EXERCISE PROMPT >> Could you rewrite everything from the line containing "Click the favorite star icon" down to the end of the records, requests included, and add 70 to every coordinate in the answers?

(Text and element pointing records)

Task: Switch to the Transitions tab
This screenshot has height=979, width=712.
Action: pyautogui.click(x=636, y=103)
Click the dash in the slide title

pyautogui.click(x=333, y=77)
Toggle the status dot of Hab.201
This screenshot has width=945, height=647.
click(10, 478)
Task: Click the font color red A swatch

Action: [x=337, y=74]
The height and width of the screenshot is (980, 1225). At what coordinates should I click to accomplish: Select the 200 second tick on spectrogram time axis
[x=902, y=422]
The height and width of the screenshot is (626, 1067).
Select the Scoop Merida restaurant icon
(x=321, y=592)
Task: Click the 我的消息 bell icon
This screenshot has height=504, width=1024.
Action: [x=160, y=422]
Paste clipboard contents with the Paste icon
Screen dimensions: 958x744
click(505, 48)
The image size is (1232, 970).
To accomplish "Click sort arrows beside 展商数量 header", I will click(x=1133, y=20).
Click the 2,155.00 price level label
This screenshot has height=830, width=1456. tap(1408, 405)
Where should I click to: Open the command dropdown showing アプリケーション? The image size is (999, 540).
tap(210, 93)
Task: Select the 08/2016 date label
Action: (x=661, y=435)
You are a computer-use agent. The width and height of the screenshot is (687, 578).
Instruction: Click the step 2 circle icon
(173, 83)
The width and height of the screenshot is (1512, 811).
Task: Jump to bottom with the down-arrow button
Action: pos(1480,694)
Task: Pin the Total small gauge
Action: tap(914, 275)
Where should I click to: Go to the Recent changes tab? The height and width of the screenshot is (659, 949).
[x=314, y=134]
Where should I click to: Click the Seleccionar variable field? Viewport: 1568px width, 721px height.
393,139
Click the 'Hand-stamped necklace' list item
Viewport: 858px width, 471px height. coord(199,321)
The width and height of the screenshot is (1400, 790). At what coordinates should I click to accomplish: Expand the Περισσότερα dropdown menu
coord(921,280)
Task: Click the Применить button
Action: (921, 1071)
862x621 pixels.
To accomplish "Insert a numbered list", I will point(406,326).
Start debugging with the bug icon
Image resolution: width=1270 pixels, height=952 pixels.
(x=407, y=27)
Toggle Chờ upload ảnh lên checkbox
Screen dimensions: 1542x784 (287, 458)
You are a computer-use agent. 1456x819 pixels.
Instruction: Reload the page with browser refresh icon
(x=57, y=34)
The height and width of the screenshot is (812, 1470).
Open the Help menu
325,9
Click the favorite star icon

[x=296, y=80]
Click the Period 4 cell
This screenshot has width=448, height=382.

REPLY >>
Click the favorite star icon

[x=366, y=150]
Click the Period 4 cell
This screenshot has width=448, height=382.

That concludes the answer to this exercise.